Unfortunately, outbound strategies require a considerable amount of capital. Regardless, they are effective tools provided you've properly defined your inbound and outbound relationship. This relationship states that the keywords used in inbound marketing must me the same or ever present in outbound strategies. So, why is it so important for this relationship to take place? More importantly, what must you do to ensure that there is a symbiotic relationship between your inbound and outbound marketing strategies?
The importance of linking inbound to outbound strategies
Let's assume that your company has spent a substantial amount of capital on several outbound strategies. One of these includes a full-page magazine advertisement in an industry trade magazine. The focus of the full-page advertisement is to make customers aware of your company, its core competencies and its product and service offering. The advertisement promotes your flagship product line. By every measure the advertisement appears professional and well presented. Unfortunately, you may be unknowingly driving customers directly to your competitor's website. How does this happen? After all, your advertisement is entirely about your company, its expertise and its number one product offering. How could this advertisement push your customers to your competitor?
In order to answer these aforementioned questions, think of what your customer does after they see that advertisement. Very rarely do individuals immediately look up your company online. Very rarely do they follow up your magazine advertisement with a direct visit to your website. In fact, in most cases, they glance by this advertisement and make a mental note of its subject matter. Unfortunately, what your customer retains doesn't always match up with the purpose and scope of your outbound strategies. They may remember your company name, but it's more than likely they'll remember the product. The point is, unless that magazine advertisement is directly in front of them when they search for your company online, you've no guarantee they won't be directed to your competitor's website! Why? Well, if your competitor has a higher page ranking on search engines for the keyword entered by that potential customer, it's your competitor that will secure the sale, not you. In essence, you could have an excellent outbound strategy, a well designed advertisement and a catchy phrase, but if your keywords aren't present in your outbound strategies, and if those keywords aren't a primary focus of your inbound marketing approaches, then it's all wasted money. It really is that simple.
Understand the limitations of outbound marketing
Rarely do individuals immediately act when seeing outbound approaches. Rarely do they retain all the pertinent information you've deemed to be essential within the advertisement.

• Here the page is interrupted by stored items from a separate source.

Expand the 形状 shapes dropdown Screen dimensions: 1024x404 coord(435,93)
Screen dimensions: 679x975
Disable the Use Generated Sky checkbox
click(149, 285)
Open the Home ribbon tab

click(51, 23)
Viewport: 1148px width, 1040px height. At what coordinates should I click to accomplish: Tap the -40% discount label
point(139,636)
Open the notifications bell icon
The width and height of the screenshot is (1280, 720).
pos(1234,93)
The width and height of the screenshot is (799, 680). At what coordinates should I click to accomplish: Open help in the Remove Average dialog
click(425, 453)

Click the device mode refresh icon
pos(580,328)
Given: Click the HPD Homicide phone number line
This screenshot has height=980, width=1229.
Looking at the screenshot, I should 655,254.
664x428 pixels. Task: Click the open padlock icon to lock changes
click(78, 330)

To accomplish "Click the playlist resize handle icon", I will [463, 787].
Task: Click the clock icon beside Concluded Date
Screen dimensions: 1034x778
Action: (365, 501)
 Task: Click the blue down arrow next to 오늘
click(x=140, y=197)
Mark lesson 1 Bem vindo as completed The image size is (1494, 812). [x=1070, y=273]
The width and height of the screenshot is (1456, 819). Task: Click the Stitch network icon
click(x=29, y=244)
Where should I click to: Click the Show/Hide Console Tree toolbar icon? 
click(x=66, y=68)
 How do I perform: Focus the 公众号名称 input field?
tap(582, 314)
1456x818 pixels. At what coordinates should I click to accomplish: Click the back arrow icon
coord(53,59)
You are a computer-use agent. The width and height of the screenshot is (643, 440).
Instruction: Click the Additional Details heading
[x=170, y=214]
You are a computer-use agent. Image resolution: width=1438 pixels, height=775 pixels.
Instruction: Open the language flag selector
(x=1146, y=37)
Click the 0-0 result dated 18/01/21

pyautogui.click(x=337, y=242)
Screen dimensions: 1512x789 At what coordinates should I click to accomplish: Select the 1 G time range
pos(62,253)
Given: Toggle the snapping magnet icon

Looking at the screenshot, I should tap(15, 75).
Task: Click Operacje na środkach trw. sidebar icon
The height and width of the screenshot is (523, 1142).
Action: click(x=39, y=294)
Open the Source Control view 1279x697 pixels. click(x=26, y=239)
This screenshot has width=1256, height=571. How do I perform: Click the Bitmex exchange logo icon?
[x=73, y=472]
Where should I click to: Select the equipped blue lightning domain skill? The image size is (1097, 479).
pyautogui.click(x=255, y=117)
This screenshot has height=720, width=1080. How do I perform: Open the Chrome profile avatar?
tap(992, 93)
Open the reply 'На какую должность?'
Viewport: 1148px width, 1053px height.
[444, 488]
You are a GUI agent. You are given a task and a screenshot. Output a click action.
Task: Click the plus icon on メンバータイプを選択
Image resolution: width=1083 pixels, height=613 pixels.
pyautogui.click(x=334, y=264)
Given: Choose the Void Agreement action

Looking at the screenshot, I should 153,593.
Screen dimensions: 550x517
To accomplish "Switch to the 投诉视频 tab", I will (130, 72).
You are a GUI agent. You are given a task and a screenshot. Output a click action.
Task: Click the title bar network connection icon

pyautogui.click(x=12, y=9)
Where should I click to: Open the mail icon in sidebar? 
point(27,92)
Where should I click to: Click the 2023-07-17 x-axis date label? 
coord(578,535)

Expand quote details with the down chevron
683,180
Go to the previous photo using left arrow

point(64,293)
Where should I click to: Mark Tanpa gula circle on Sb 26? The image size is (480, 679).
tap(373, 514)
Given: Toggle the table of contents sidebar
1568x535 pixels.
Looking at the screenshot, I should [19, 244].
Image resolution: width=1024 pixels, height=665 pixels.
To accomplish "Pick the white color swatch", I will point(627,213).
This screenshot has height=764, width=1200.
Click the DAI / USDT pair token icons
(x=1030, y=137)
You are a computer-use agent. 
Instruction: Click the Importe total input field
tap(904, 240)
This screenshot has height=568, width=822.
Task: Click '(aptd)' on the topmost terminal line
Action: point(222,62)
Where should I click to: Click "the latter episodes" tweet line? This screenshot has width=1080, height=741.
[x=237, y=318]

What they retain is dependant upon the synchronicity between your inbound and outbound strategies. Granted, they may remember your company name. They may remember your specific product's name. However, what if they don't? What if they only remember that they need to find a new supplier for that "widget" and once they look that "widget" up online, it's your competitors who have the top page rank for that specific keyword? Have you not simply diverted a potential lead to your competitor? Absolutely! Will this cost your company market share and money? Definitely!
For years companies relied upon their outbound marketing strategies to illicit buying responses from customers. Unfortunately, the ability to track a company's marketing ROI (return on investment) was sketchy at best. A company would literally use multiple outbound approaches to grow market share. They would use multiple strategies in the hopes that a combined effort would push customers to act. In fact, when customers are asked which outbound approach worked best, they are often at a loss to pinpoint whether it was the print advertisement, the TV or radio commercial, the billboard or the magazine advertisement. However, with inbound strategies, that accuracy improves dramatically. Of course, this is only possible if you ensure strong cohesion between your inbound and outbound strategies.